WHAT YOU HAVE TO DO: Restate every entry word for word.

DATASET:
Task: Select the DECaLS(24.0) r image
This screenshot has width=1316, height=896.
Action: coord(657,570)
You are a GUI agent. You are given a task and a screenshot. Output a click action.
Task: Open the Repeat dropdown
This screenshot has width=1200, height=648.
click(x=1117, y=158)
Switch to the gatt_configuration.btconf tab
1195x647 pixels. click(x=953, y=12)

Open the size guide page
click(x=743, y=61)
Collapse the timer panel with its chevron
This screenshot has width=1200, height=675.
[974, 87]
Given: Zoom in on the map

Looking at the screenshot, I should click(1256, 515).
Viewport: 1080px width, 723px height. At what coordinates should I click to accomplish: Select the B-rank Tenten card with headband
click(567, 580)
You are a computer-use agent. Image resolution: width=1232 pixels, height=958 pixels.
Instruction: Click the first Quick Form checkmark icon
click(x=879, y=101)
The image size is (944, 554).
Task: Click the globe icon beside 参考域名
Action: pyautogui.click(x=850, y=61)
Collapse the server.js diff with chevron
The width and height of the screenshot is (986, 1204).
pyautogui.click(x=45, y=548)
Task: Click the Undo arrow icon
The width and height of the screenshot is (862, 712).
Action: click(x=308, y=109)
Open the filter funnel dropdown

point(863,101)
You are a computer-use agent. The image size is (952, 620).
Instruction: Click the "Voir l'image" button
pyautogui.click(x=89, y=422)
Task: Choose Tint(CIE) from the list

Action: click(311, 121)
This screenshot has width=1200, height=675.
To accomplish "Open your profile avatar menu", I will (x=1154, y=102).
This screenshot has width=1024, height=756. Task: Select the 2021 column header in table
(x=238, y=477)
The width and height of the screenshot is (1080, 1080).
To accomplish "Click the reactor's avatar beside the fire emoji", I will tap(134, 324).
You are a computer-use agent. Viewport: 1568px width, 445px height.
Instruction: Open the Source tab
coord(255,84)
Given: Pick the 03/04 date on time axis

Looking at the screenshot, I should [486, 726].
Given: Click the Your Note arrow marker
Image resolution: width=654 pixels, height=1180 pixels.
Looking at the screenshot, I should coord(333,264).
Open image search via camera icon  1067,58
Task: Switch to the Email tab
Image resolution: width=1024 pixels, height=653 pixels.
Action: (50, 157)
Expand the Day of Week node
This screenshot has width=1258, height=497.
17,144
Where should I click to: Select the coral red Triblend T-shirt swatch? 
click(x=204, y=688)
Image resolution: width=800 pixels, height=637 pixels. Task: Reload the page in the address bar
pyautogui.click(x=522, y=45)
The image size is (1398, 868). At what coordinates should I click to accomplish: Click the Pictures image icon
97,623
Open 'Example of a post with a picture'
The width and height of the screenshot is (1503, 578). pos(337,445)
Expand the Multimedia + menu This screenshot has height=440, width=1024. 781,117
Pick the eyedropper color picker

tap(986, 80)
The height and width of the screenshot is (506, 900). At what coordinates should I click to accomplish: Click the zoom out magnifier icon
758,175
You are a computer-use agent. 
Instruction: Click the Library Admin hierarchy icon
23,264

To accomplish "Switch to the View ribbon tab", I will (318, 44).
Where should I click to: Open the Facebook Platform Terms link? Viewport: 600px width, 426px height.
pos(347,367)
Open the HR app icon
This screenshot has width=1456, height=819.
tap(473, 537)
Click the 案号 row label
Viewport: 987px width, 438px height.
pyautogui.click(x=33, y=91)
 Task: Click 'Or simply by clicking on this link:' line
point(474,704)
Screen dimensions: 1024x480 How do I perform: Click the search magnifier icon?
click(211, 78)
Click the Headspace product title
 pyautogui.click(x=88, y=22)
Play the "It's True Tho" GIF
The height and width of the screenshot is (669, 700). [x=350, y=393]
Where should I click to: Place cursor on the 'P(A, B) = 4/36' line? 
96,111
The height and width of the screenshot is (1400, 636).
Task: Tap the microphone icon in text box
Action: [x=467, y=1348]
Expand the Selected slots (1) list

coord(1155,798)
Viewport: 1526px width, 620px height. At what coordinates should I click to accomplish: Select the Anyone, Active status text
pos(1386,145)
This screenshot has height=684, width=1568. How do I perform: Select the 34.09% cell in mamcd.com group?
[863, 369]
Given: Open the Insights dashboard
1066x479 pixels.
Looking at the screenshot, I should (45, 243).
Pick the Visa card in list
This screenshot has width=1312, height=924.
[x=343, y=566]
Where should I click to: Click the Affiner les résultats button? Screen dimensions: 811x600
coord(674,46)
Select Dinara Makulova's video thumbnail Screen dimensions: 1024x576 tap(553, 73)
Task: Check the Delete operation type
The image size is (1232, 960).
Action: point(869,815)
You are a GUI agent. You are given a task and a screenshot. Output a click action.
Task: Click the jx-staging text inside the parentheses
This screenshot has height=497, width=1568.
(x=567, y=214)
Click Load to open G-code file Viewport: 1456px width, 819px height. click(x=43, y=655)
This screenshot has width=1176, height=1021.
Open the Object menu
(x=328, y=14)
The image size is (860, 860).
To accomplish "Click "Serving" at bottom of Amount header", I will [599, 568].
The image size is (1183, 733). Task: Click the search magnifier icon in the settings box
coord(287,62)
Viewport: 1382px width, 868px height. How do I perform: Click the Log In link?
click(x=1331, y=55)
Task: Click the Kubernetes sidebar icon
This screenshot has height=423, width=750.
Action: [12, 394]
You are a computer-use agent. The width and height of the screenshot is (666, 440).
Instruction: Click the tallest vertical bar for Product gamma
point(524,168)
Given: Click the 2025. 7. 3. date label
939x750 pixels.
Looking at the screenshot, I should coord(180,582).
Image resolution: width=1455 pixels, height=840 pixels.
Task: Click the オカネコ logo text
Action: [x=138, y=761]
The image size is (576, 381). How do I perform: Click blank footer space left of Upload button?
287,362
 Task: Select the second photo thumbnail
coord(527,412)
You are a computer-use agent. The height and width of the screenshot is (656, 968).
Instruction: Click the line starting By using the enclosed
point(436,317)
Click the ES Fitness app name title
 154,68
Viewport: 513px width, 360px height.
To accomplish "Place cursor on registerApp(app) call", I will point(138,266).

OUTPUT:
Task: Select the DECaLS(24.0) r image
This screenshot has width=1316, height=896.
Action: coord(657,570)
You are a GUI agent. You are given a task and a screenshot. Output a click action.
Task: Open the Repeat dropdown
This screenshot has width=1200, height=648.
click(x=1117, y=158)
Switch to the gatt_configuration.btconf tab
1195x647 pixels. click(x=953, y=12)

Open the size guide page
click(x=743, y=61)
Collapse the timer panel with its chevron
This screenshot has width=1200, height=675.
[974, 87]
Given: Zoom in on the map

Looking at the screenshot, I should click(1256, 515).
Viewport: 1080px width, 723px height. At what coordinates should I click to accomplish: Select the B-rank Tenten card with headband
click(567, 580)
You are a computer-use agent. Image resolution: width=1232 pixels, height=958 pixels.
Instruction: Click the first Quick Form checkmark icon
click(x=879, y=101)
The image size is (944, 554).
Task: Click the globe icon beside 参考域名
Action: pyautogui.click(x=850, y=61)
Collapse the server.js diff with chevron
The width and height of the screenshot is (986, 1204).
pyautogui.click(x=45, y=548)
Task: Click the Undo arrow icon
The width and height of the screenshot is (862, 712).
Action: click(x=308, y=109)
Open the filter funnel dropdown

point(863,101)
You are a computer-use agent. The image size is (952, 620).
Instruction: Click the "Voir l'image" button
pyautogui.click(x=89, y=422)
Task: Choose Tint(CIE) from the list

Action: click(311, 121)
This screenshot has width=1200, height=675.
To accomplish "Open your profile avatar menu", I will (x=1154, y=102).
This screenshot has width=1024, height=756. Task: Select the 2021 column header in table
(x=238, y=477)
The width and height of the screenshot is (1080, 1080).
To accomplish "Click the reactor's avatar beside the fire emoji", I will tap(134, 324).
You are a computer-use agent. Viewport: 1568px width, 445px height.
Instruction: Open the Source tab
coord(255,84)
Given: Pick the 03/04 date on time axis

Looking at the screenshot, I should [486, 726].
Given: Click the Your Note arrow marker
Image resolution: width=654 pixels, height=1180 pixels.
Looking at the screenshot, I should coord(333,264).
Open image search via camera icon  1067,58
Task: Switch to the Email tab
Image resolution: width=1024 pixels, height=653 pixels.
Action: (50, 157)
Expand the Day of Week node
This screenshot has width=1258, height=497.
17,144
Where should I click to: Select the coral red Triblend T-shirt swatch? 
click(x=204, y=688)
Image resolution: width=800 pixels, height=637 pixels. Task: Reload the page in the address bar
pyautogui.click(x=522, y=45)
The image size is (1398, 868). At what coordinates should I click to accomplish: Click the Pictures image icon
97,623
Open 'Example of a post with a picture'
The width and height of the screenshot is (1503, 578). pos(337,445)
Expand the Multimedia + menu This screenshot has height=440, width=1024. 781,117
Pick the eyedropper color picker

tap(986, 80)
The height and width of the screenshot is (506, 900). At what coordinates should I click to accomplish: Click the zoom out magnifier icon
758,175
You are a computer-use agent. 
Instruction: Click the Library Admin hierarchy icon
23,264

To accomplish "Switch to the View ribbon tab", I will (318, 44).
Where should I click to: Open the Facebook Platform Terms link? Viewport: 600px width, 426px height.
pos(347,367)
Open the HR app icon
This screenshot has width=1456, height=819.
tap(473, 537)
Click the 案号 row label
Viewport: 987px width, 438px height.
pyautogui.click(x=33, y=91)
 Task: Click 'Or simply by clicking on this link:' line
point(474,704)
Screen dimensions: 1024x480 How do I perform: Click the search magnifier icon?
click(211, 78)
Click the Headspace product title
 pyautogui.click(x=88, y=22)
Play the "It's True Tho" GIF
The height and width of the screenshot is (669, 700). [x=350, y=393]
Where should I click to: Place cursor on the 'P(A, B) = 4/36' line? 
96,111
The height and width of the screenshot is (1400, 636).
Task: Tap the microphone icon in text box
Action: [x=467, y=1348]
Expand the Selected slots (1) list

coord(1155,798)
Viewport: 1526px width, 620px height. At what coordinates should I click to accomplish: Select the Anyone, Active status text
pos(1386,145)
This screenshot has height=684, width=1568. How do I perform: Select the 34.09% cell in mamcd.com group?
[863, 369]
Given: Open the Insights dashboard
1066x479 pixels.
Looking at the screenshot, I should (45, 243).
Pick the Visa card in list
This screenshot has width=1312, height=924.
[x=343, y=566]
Where should I click to: Click the Affiner les résultats button? Screen dimensions: 811x600
coord(674,46)
Select Dinara Makulova's video thumbnail Screen dimensions: 1024x576 tap(553, 73)
Task: Check the Delete operation type
The image size is (1232, 960).
Action: point(869,815)
You are a GUI agent. You are given a task and a screenshot. Output a click action.
Task: Click the jx-staging text inside the parentheses
This screenshot has height=497, width=1568.
(x=567, y=214)
Click Load to open G-code file Viewport: 1456px width, 819px height. click(x=43, y=655)
This screenshot has width=1176, height=1021.
Open the Object menu
(x=328, y=14)
The image size is (860, 860).
To accomplish "Click "Serving" at bottom of Amount header", I will [599, 568].
The image size is (1183, 733). Task: Click the search magnifier icon in the settings box
coord(287,62)
Viewport: 1382px width, 868px height. How do I perform: Click the Log In link?
click(x=1331, y=55)
Task: Click the Kubernetes sidebar icon
This screenshot has height=423, width=750.
Action: [12, 394]
You are a computer-use agent. The width and height of the screenshot is (666, 440).
Instruction: Click the tallest vertical bar for Product gamma
point(524,168)
Given: Click the 2025. 7. 3. date label
939x750 pixels.
Looking at the screenshot, I should coord(180,582).
Image resolution: width=1455 pixels, height=840 pixels.
Task: Click the オカネコ logo text
Action: [x=138, y=761]
The image size is (576, 381). How do I perform: Click blank footer space left of Upload button?
287,362
 Task: Select the second photo thumbnail
coord(527,412)
You are a computer-use agent. The height and width of the screenshot is (656, 968).
Instruction: Click the line starting By using the enclosed
point(436,317)
Click the ES Fitness app name title
 154,68
Viewport: 513px width, 360px height.
To accomplish "Place cursor on registerApp(app) call", I will point(138,266).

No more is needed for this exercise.